The Defense Department, after all, built the internet. Government research and development also led to transistors, silicon chips, radar, jet airplanes, satellites, artificial limbs, cortisone, flat screens and much more, as the M.I.T. economists Jonathan Gruber and Simon Johnson point out in their recent book, “Jump-Starting America."
“Almost everything about your computer today — and the way you use it — stems from government funding at the early stages,” Gruber and Johnson write.

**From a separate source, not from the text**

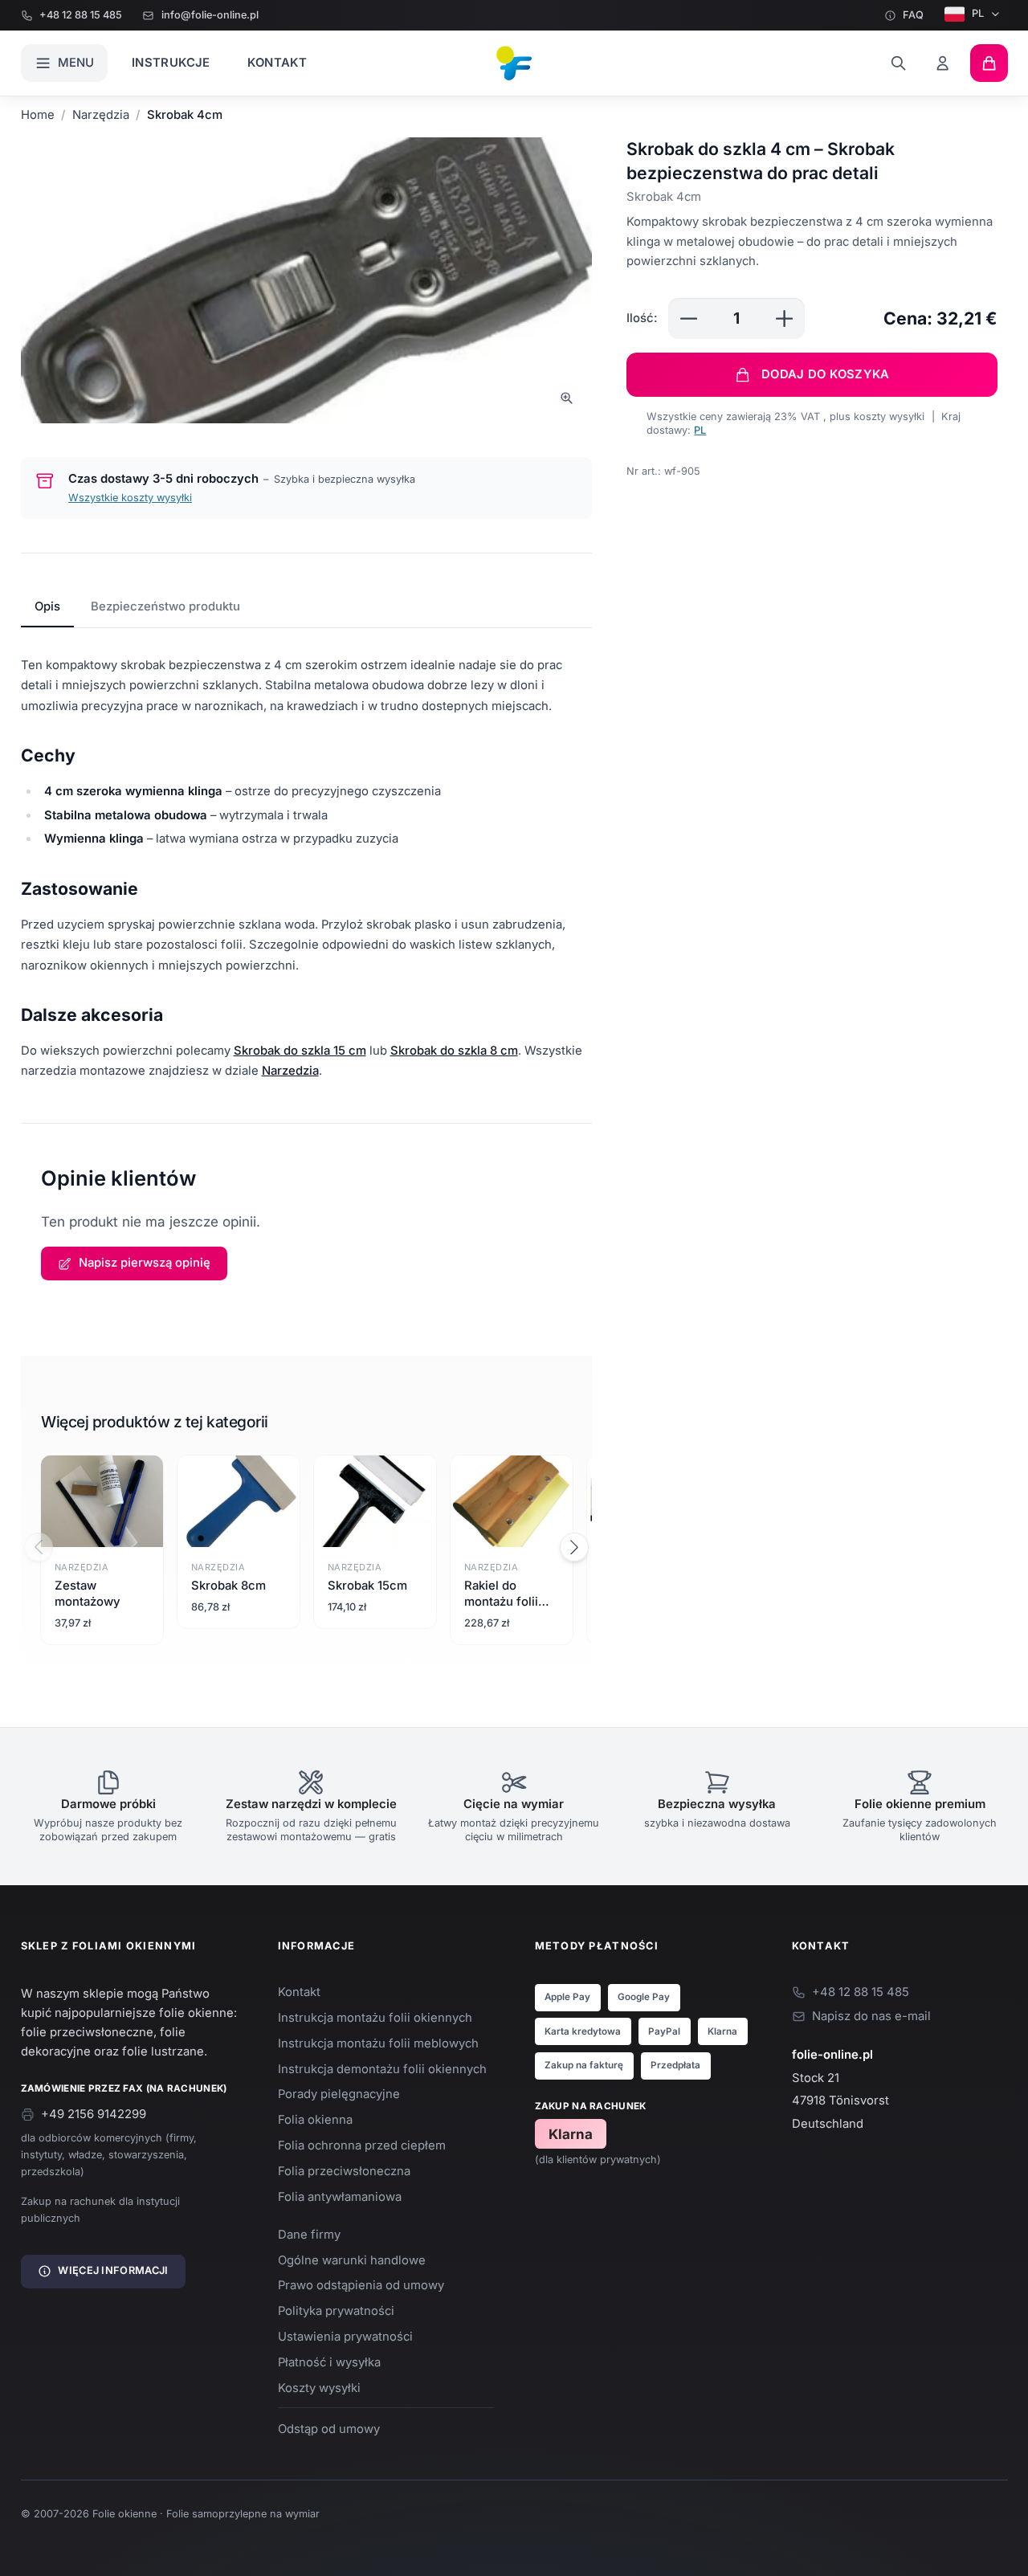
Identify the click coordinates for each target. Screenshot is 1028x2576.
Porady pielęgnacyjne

Why? Because basic research is usually too uncertain and expensive for any one company to afford. Often, it isn’t even clear which future products the research may create. No kitchen appliance company ever would have thought to do the military research that led to the microwave oven.
With Covid, the vaccines from both Pfizer and Moderna rely on years of government-funded (and sometimes government-conducted) research into viral proteins and genetics. That research, Kaiser Health News explains, is “the essential ingredient in the rapid development of vaccines in response to Covid-19.”....
As my colleague Neil Irwin has written: “The nine months of the pandemic have shown that in a modern state, capitalism can save the day — but only when the government exercises its power to guide the economy and act as the ultimate absorber of risk. The lesson of Covid capitalism is that big business needs big government, and vice versa.”
What are the lessons for the post-Covid world? Solving the biggest challenges, like climate change, will almost certainly depend on a combination of public-sector funding and private-sector ingenuity.
Yet as Gruber and Johnson note, federal funding of science has become a smaller part of the U.S. economy than it used to be."